01 Api Di Bukit Menoreh Karya S H Mintardja di http://cerita-silat-novel.blogspot.com by Saiful Bahri Situbondo

Mereka baru akan mengumpulkan senjata itu di hadapan para
pemimpin prajurit Pajang dan Sangkal Putung. Tetapi kini
mereka datang dengan tangan hampa.
Untara berpaling ketika ia mendengar langkah di belakangnya.
Ki Demang Sangkal Putung dan beberapa orang pemimpin
laskar Sangkal Putung datang kepadanya. Didengarnya Ki
Demang berbisik, "Mereka sudah tidak bersenjata."
Untara mengangguk-anggukkan kepalanya. Desisnya
perlahan-lahan, "Itu adalah sikap yang terpuji. Ternyata Kiai
Gringsing memegang peranan pula atas sikap orang-orang
Jipang itu." Sambil memandang barisan yang semakin lama menjadi
semakin dekat Ki demang mengangguk-anggukkan
kepalanya. Kini ia tidak berbicara lagi. Wajah-wajah para
pemimpin prajurit Pajang, para pemimpin laskar Sangkal
Putung, bahkan semuanya yang berada di tempat itu, menjadi
tegang. Mereka melihat derap langkah yang tetap dan tidak
ragu-ragu. Sebenarnya orang-orang Jipang itu pun kini tidak ragu-ragu
lagi. Apalagi setelah mereka mendengar, bahwa Panglima
Wira Tamtama sendiri telah hadir.
Ki Gede Pemanahan, Panglima Wira Tamtama itu
memandangi barisan itu dengan hati yang berdebar-debar.

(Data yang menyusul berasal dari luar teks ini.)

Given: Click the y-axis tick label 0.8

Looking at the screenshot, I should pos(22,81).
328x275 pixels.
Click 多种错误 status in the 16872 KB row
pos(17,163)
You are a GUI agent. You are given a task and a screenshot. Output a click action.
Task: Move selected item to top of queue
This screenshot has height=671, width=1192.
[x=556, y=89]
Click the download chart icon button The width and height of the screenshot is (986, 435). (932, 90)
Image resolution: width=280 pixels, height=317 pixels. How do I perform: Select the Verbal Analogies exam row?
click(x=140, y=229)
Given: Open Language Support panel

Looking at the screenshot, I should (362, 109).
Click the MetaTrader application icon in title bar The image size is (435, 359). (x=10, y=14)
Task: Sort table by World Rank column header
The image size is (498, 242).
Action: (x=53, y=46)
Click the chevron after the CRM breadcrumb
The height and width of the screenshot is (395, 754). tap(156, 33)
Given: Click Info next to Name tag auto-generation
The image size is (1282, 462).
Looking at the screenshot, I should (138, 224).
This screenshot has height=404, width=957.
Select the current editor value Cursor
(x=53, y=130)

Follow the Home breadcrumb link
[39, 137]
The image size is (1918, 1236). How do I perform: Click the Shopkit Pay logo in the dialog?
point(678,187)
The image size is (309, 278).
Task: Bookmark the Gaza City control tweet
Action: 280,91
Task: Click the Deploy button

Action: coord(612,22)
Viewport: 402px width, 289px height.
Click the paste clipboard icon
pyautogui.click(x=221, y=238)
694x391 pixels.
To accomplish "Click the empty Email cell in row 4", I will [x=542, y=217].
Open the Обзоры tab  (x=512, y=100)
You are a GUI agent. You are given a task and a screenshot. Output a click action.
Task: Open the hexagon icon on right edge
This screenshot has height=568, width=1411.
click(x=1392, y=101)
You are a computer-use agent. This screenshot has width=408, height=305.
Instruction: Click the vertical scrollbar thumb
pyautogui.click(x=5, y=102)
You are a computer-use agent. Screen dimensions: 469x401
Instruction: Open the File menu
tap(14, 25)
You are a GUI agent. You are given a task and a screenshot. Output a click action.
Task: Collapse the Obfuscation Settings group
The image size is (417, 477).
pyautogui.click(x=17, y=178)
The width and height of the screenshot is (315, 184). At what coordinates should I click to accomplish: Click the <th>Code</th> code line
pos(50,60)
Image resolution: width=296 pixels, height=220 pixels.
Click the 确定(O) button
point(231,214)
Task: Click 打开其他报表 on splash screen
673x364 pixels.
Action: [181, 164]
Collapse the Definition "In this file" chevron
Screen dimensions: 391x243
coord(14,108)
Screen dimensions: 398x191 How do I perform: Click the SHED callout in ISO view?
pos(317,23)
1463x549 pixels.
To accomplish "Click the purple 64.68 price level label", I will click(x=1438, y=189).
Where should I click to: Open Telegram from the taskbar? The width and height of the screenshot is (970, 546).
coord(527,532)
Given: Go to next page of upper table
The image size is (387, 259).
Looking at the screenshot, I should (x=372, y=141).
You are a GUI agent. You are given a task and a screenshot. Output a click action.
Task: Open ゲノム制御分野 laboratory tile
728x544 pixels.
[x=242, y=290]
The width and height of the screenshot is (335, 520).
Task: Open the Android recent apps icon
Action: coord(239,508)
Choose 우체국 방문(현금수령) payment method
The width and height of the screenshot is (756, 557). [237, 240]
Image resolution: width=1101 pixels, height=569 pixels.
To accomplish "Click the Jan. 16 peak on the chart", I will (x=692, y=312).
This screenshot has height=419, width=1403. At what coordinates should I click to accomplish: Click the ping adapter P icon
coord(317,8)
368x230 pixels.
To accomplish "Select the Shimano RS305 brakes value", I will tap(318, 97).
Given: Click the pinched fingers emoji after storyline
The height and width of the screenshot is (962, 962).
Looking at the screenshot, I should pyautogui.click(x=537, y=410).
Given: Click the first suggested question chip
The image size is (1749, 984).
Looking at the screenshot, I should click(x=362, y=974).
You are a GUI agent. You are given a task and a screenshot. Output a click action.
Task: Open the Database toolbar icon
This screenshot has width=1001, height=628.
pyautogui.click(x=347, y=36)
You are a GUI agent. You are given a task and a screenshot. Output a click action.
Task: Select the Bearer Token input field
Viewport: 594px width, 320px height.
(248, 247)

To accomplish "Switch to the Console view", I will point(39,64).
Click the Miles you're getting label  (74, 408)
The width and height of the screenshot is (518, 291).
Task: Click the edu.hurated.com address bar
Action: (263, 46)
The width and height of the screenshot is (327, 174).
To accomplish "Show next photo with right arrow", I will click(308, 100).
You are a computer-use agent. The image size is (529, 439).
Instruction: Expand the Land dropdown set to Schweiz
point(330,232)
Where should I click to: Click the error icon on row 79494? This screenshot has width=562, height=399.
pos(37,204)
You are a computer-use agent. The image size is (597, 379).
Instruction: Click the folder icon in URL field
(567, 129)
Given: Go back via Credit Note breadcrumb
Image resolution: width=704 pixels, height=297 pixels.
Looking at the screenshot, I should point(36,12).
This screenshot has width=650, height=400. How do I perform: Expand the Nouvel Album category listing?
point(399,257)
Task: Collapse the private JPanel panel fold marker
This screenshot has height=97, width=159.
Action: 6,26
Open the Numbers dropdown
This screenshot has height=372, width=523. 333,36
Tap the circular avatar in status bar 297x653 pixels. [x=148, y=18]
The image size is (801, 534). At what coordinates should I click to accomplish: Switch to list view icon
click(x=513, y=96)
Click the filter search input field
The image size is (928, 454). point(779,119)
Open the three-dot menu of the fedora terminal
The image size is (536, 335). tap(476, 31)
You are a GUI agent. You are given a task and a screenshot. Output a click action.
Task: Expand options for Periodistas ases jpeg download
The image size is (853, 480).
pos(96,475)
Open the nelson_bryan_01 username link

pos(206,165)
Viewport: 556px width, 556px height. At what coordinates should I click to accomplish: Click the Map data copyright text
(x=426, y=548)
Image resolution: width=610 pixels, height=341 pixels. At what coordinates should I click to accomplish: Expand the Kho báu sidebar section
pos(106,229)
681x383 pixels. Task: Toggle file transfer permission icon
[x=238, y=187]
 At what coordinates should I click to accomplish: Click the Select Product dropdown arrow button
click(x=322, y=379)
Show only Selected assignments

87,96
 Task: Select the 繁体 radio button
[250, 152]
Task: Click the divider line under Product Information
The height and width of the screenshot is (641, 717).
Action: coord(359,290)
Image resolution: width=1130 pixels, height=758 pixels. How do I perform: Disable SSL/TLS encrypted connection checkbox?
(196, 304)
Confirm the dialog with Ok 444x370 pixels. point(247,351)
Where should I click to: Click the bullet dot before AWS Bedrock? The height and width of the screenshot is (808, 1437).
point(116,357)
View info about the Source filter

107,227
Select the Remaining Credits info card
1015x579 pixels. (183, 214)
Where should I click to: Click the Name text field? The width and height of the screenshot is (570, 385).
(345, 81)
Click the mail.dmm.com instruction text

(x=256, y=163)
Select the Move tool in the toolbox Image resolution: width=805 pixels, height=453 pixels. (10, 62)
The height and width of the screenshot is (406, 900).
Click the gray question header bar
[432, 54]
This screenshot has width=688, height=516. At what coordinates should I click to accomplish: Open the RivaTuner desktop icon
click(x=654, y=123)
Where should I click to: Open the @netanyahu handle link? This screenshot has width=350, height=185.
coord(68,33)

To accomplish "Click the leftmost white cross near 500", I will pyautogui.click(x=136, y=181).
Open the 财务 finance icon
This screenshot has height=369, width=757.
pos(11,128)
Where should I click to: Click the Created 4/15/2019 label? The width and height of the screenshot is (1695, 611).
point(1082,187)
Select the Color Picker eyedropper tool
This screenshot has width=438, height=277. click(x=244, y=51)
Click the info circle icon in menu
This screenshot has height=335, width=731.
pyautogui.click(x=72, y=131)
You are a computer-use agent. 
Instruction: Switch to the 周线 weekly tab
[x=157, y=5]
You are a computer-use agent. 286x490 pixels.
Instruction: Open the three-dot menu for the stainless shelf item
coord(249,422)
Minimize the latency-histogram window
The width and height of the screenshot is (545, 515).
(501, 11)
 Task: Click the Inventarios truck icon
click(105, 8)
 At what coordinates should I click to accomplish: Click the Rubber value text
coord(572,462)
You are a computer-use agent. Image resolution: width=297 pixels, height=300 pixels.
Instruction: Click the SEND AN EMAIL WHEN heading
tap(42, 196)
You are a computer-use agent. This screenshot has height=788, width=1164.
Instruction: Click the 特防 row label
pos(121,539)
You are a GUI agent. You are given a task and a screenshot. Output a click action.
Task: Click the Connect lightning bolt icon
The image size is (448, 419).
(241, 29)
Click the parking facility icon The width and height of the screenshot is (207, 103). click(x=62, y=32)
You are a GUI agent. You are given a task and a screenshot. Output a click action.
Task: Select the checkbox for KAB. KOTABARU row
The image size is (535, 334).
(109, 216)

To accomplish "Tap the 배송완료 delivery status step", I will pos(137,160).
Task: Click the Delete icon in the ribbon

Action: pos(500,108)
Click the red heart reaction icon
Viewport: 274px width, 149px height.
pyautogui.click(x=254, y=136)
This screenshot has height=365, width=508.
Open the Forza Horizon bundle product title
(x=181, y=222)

Sekali-sekali ia berpaling memandangi wajah Untara yang
tegang. Semula kepercayaan Ki Gede Pemanahan terhadap
Untara seolah-olah jauh menjadi susut. Tetapi setelah ia
melihat orang-orang Jipang dalam barisan itu, maka
kepercayaannya tumbuh kembali. Dalam keadaan itu, maka Ki
Gede Pemanahan segera dapat membuat perhitungan, bahwa
Ki Tambak Wedi pasti akan menjadi musuh yang lebih
berbahaya daripada Tohpati. Musuh yang bertindak terlampau
cepat, mendahului semua perhitungan Untara dan Widura.
Pada saat-saat mereka melawan Macan Kepatihan, maka
Untara dan Widura hampir tidak pernah salah hitung. Hampir
setiap gerakan Macan Kepatihan itu dapat dipotong oleh
Widura dan kemudian Untara. Namun Ki Tambak Wedi dapat
bergerak menembus semua perhitungan para Senapati
Pajang. Barisan orang-orang Jipang itu pun menjadi semakin lama
semakin dekat. Yang berdiri di ujung barisan itu adalah
Sumangkar dan beberapa orang pemimpin yang lain.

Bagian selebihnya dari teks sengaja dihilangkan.